What should have been a quick trip to the library ended up involving me sitting on the floor (bottom shelves always make me stay longer for this very reason) and browsing the books for at least ten, maybe fifteen minutes.  That's not terribly long, you might say, but I'm an incredibly decisive person* and this is a topic that most normal people would spend fifteen minutes avoiding.

{* Aside: As long as I'm the only one making the decision, I'm very decisive.  As soon as other people's opinions come into play, I'm wishy-washy like whoa.  Anecdote: my wedding invitations were selected down to font and ink color probably within 7 minutes of opening the two huge binders full of options.  But, ask me for restaurant preferences for a group dinner and you'll get an annoyingly placatory response. }

So I end up leaving with not just the book that I had intended to check out, but also Severini's Elements of Distribution Theory and Consul's Generalized Poisson Distributions.  Great reading for a Friday night.
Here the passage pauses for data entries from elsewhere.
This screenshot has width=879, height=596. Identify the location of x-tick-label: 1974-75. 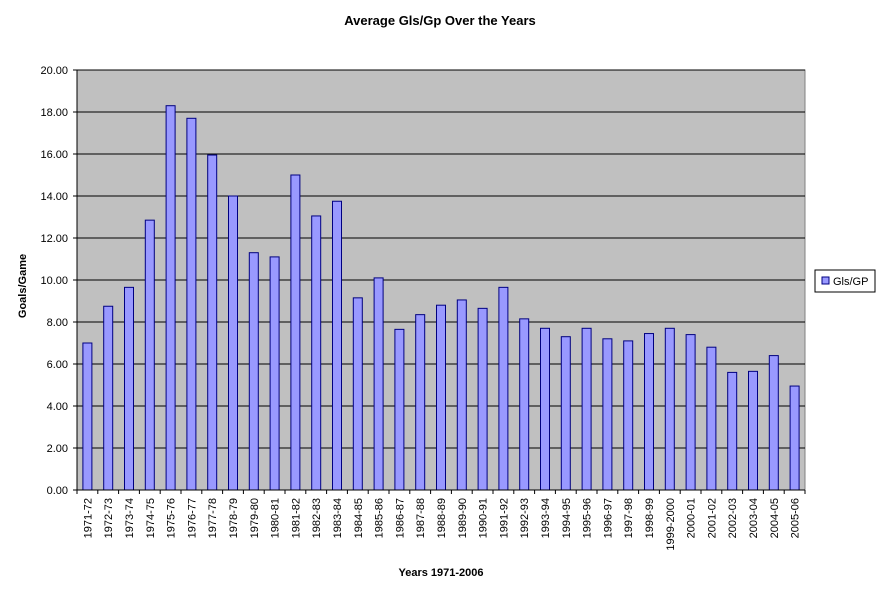
(151, 518).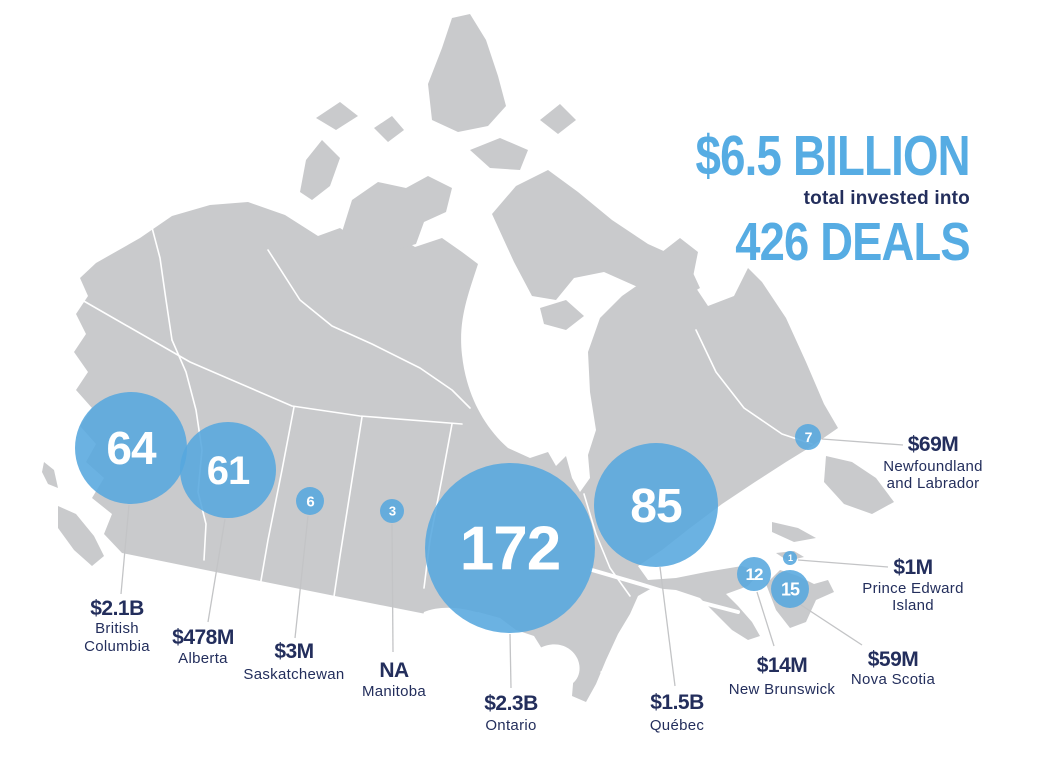 This screenshot has height=759, width=1050. What do you see at coordinates (117, 608) in the screenshot?
I see `amount-bc: $2.1B` at bounding box center [117, 608].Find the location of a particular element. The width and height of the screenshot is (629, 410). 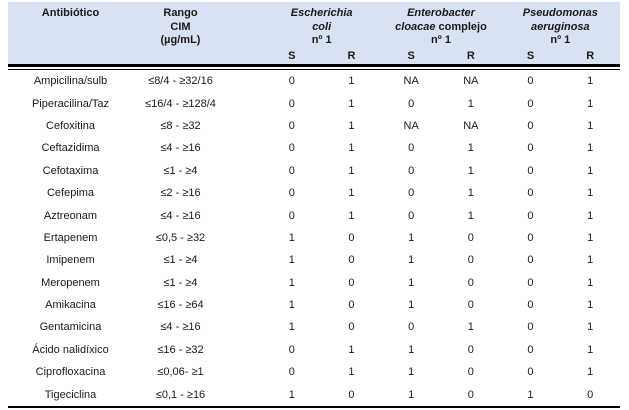

antibiotic-name-cell: Tigeciclina is located at coordinates (70, 394).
While I was there, I also stumbled upon a book called A Folio of Distributions, which, as far as I could tell, consisted entirely of plots for all of its 500-some pages.  It was originally published in 1987, long before the age when a student of statistics could simply fire up R in order to see how a distribution behaves in different contexts.  I almost checked it out, but given the facts that A) I was on foot and B) the computer I was already carrying could produce the same results, I let it be.

The moral of the story: I love university libraries, especially those belonging to absurdly privileged institutions.  If these books don't grow my brain, they'll certainly grow my muscles.